-- TESTO FORNITO --
============================================================
Attualità

La storia. Balbir ha denunciato. E lavora in nero

Antonio Maria Mira domenica 22 luglio 2018

Prima Balbir non rideva mai, piangeva sempre. Perché nessuno lo aiutava. Ora ride perché ha trovato chi lo ha aiutato, volontari e istituzioni. Ride perché è libero. Da quando ha denunciato l'imprenditore che lo sfruttava in modo disumano. Lavoro nero, sottopagato, 12 ore al giorno, sette giorni su sette, anche nei giorni festivi, costretto a vivere in una roulotte scassata senza acqua e bagno. E per risparmiare mangiava gli avanzi dell’agriturismo. Tutto ha raccontato ai carabinieri. Così ha ottenuto il permesso di soggiorno per motivi di giustizia, il primo caso in Italia.

E l'imprenditore Procolo Di Bonito, di Pozzuoli ma residente a Latina, è ora sotto processo dopo una brillante inchiesta del Nucleo investigativo dei carabinieri di Latina, resa ancor più efficace grazie alla legge sul caporalato. Una scelta coraggiosa quella del bracciante indiano sikh. Ma deve continuare a lavorare in nero, da un altro imprenditore. Perché il permesso di soggiorno per motivi di giustizia, previsto dalla legge Bossi-Fini, ha una durata solo trimestrale, e questo non basta per avere un contratto regolare. Certo è rinnovabile, ma con pause di settimane dovute alle lentezze burocratiche, nelle quali Balbir torna irregolare. Vive in un luogo che non possiamo rivelare, è tutelato dalle forze dell’ordine, ma non può lavorare alla luce del sole. Davvero un’assurdità. Chi ha denunciato l’illegalità è costretto a lavorare fuori regole. «Io comunque non cambio idea – ci spiega molto convinto –. Ora finalmente sono tornato a ridere. Anche gli amici che prima mi criticavano adesso dicono che ho fatto bene». Balbir Nikah Singh è arrivato in Italia nell’agosto 2004 con un volo aereo per turismo.
============================================================
-- DATI FORNITI --
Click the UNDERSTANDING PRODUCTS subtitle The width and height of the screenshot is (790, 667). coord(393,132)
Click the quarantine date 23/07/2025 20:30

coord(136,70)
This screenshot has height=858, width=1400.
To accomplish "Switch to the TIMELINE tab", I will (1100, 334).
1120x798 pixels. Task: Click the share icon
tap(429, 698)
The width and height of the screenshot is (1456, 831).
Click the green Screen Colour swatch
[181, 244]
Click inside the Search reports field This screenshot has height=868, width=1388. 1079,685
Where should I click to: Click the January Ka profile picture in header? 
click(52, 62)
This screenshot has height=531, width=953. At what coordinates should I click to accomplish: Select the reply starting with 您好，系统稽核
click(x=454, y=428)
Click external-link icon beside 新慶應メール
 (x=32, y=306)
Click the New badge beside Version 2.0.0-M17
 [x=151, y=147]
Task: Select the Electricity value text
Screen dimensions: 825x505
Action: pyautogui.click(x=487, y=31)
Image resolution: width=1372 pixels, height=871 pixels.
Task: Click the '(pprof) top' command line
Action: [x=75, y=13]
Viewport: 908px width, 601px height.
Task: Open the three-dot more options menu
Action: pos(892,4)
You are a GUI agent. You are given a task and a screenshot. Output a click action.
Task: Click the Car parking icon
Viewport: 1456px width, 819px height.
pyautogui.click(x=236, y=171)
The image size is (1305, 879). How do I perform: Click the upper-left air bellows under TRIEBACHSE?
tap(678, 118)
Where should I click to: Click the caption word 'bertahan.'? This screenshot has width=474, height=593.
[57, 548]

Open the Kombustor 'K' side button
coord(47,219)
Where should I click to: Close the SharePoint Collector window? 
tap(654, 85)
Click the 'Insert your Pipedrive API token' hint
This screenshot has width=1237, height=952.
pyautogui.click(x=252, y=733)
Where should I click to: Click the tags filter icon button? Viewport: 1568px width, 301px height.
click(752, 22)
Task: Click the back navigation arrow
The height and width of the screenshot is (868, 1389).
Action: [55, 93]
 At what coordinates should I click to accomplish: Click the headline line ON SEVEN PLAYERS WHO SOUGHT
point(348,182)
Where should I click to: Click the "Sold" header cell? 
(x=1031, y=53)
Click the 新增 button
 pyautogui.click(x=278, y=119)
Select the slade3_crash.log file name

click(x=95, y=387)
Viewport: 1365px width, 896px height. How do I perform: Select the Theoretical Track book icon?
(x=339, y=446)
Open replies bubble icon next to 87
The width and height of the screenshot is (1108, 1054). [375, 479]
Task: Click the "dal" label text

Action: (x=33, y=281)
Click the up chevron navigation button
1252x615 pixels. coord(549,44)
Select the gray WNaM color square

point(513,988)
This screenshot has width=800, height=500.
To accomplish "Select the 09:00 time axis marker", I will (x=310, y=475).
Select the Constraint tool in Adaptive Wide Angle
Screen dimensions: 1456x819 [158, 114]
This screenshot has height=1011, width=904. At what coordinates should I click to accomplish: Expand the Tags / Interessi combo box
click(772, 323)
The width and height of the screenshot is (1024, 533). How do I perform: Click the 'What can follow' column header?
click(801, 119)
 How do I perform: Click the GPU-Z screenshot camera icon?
============================================================
-- ELENCO COMPITI --
- 1) Trascrivi senza modifiche le righe delle voci dall'inizio fino alla riga che contiene "[x=151, y=147]", inclusa.
- 2) Prosegui il testo sulla vicenda di Balbir dopo l'ultima frase riportata.

-- RISPOSTE AI COMPITI --
- 1)
Click the UNDERSTANDING PRODUCTS subtitle The width and height of the screenshot is (790, 667). coord(393,132)
Click the quarantine date 23/07/2025 20:30

coord(136,70)
This screenshot has height=858, width=1400.
To accomplish "Switch to the TIMELINE tab", I will (1100, 334).
1120x798 pixels. Task: Click the share icon
tap(429, 698)
The width and height of the screenshot is (1456, 831).
Click the green Screen Colour swatch
[181, 244]
Click inside the Search reports field This screenshot has height=868, width=1388. 1079,685
Where should I click to: Click the January Ka profile picture in header? 
click(52, 62)
This screenshot has height=531, width=953. At what coordinates should I click to accomplish: Select the reply starting with 您好，系统稽核
click(x=454, y=428)
Click external-link icon beside 新慶應メール
 (x=32, y=306)
Click the New badge beside Version 2.0.0-M17
 [x=151, y=147]

- 2)
Ma poi è rimasto come irregolare, facendo lavori saltuari in provincia di Latina. Finalmente nel 2009 arriva il primo contratto e il permesso di soggiorno. Perché ci sono gli imprenditori sfruttatori, ma molti di più sono i corretti. E Balbir lo trova. Un allevatore di mucche. «Era un bravo padrone. Mi dava 700 euro al mese, la casa con gas e acqua calda, e anche il mangiare». Ma non dura molto. 'Dopo due anni il padrone ha venduto tutto e mi sono trovato per strada'. Così nel 2011, per sua sfortuna, finisce nell’azienda della famiglia Bonito. Nel 2012 ottiene il contratto ma deve pagare 2mila euro. Ha anche il permesso di soggiorno ma quando dopo un anno scade non gli viene rinnovato.

E così per cinque anni con continue promesse dell’imprenditore. Mentre anche il salario di fatto sparisce. 'Non mi pagavano più regolarmente. Lavoravo 10-12 ore al giorno senza fare mai un riposo settimanale. Quando avevo bisogno di denaro, che mando alla mia famiglia in India, ho tre figli e mia moglie è malata, ho sempre dovuto chiederlo insistentemente. Ogni tanto mi davano 20 o 50 euro, che non corrispondevano a quanto scritto nel contratto'. Balbir conosce i suoi diritti, li rivendica, ma gli rispondono in malo modo, come risulta da alcune registrazioni fatte dallo stesso bracciante e allegati agli atti del processo. A questo punto decide di contattare la Comunita indiana del Lazio e la cooperativa InMigrazione che da anni segue le vicende dei Sikh. Scatta la denuncia. La reazione dell’imprenditore è violenta.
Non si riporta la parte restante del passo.